Pagano's NSB cops make big busts on the street

NSBNEWS.net photo by Henry Frederick. Police Chief Ronald Pagano's cops have busted a burglary ring and shut down a meth lab.

These are challenging times for New Smyrna Beach Police Chief Ron Pagano. Finances are extremely tight, but he has done a yeoman's job keeping his undermanned police force on the streets and the results have been powerfully strong, especially with a rash of beachside burglaries involving rental properties where electronics such as flat-screen TVs were targeted.

It's easy to take political shots at the cops since they are well-paid by community standards, but who among us would trade places with them.
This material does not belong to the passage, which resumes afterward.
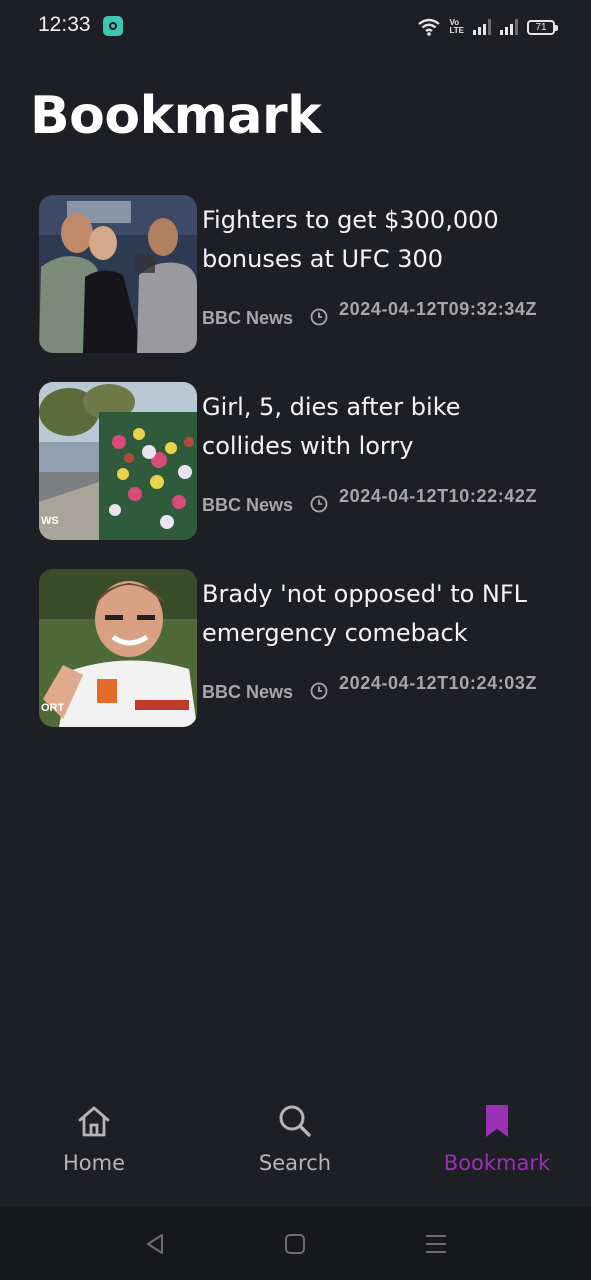 The image size is (591, 1280). What do you see at coordinates (382, 320) in the screenshot?
I see `article-meta: BBC News 2024-04-12T09:32:34Z` at bounding box center [382, 320].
I certainly wouldn't.

Contrary to popular belief, hiring more cops doesn't reduce crime since much of policing is reacting, though police visibility and time in the patrol car can pay dividends as was the case with police officer Jennifer Fike, who checked out a suspicious vehicle that led to the arrests of two suspected burglars in the recent rash of mostly unoccupied residential properties on the beachside where electronics, such as flat-screen TVs and DVRs were targeted.

A third person, believed to be a part of the burglaries was arrested on charges connected to the manufacturing of chemicals for a meth lab.

Pagano made a major concession last summer when then-Interim City Manager Khalid Resheidat asked department heads to cut 10 percent from their budgets for the current fiscal year.

Pagano did more than his fair share, leaving five cop positions unfilled. This after a mini crime wave earlier last year along the State Road 44 business corridor involving two armed carjackings at K-Mart plaza and the NSB Regional Shopping Center, several armed robberies, purse snatchings along that stretch and the justified-fatal shooting of an armed robber by a retired cop working as a security guard at the Medicinne Shoppe on U.S. 1 last January (see our recap of the Top 100 stories of the year, led by the Medicinne Shoppe killing).

But now, Pagano is having a tougher time with scheduling and manpower. Two women officers are on desk duty due to pregnancies, a third officer is on medical leave, a fourth officer is on active duty with the military and a fifth could be called up for the same thing.

Still, the cops persevere. Pagano hasn't gone to the city for help, but if things were to deteriorate, he might have to.

During times of fiscal constraint, the first responders, police and fire, are the first to go when it comes to budget cuts. They are also the community's lifeline. NSBNEWS.net pestered Pagano for weeks for his daily police logs. We run them twice daily -- under day shift and overnight police patrol reports in PDF format (a computer term for the way they are delivered, which doesn't allow any information that is public to be deleted or doctored). That means every stop, every broken tail-light, headlight, domestic, drunken, violent, or any other conceivable category of crime, traffic, well-being or complaint is there for everyone who wants to reads it.

Besides having the five positions go unfilled, the unionized police officers went without a pay raise, as did the firefighters, bargaining in good faith with the city.

This all the while the city paying fired-City Manager John Hagood in excess of $300,000 in severance, the Community Redevelopment Agency spending in excess of $400,000 o buy the former Dunn Lumber building at West Canal and U.S. 1 that soon will be demolished with no stated purpose to justify the purchase. And there's $40,000 in CRA spending for "Christmas on Canal Street," far above and beyond an outdoor Christmas tree. These issues will be explored in the few days under our continuing series, "Show Me The Money."

The list goes on and on for projects that on their face seem viable and worthy in normal times, but these are far from normal times. The Southeast Volusia proponents for a hotel on Flagler Avenue mentioned three dozen businesses closing shop.

In the meantime, crack-addicted, mentally ill and others down on their luck continue to take up time for police who also have to deal with potentially violent property crimes, drug dealing and careless motorists who sometimes need a wake-up call through a ticket, even a warning.

Those of you who doubt the severity of street-level crimes can sit on my porch on U.S. 1 at 2 in the morning when the cop cars go whizzing by with flashing lights. I'm right smack in the middle of it and pleased to know the cops are right there when called upon.

Please remember that during budget season. Often, we take cops and firefighters for granted until we really need them.

I know a thing or two about violent crime and police response, having actively covered crime in Volusia County since 2005, both on the street and in the courtroom. Motre than other other reporter, by far, from the execution of serial killer Aileen Wuornos to the Trull brothers NSB beachside spring break homicides to the teen who fatally killed another at the former NSB skateboard park by kicking him in the head.I've seen scores of lives changed in an instant because of crime.

With this in mind, in addition to the "Show Me The Money" series, that looks at fiscal spending, NSBNEWS.net will tackle a new project: "How Safe Are We?"

We;ll take you inside the patrol car for a ride along, profile experts in policing, including Pagano-critic and NSBNEWS.net blogger Palmer Wilson, who specializes in public safety, and others, including crime victims, political and community leaders.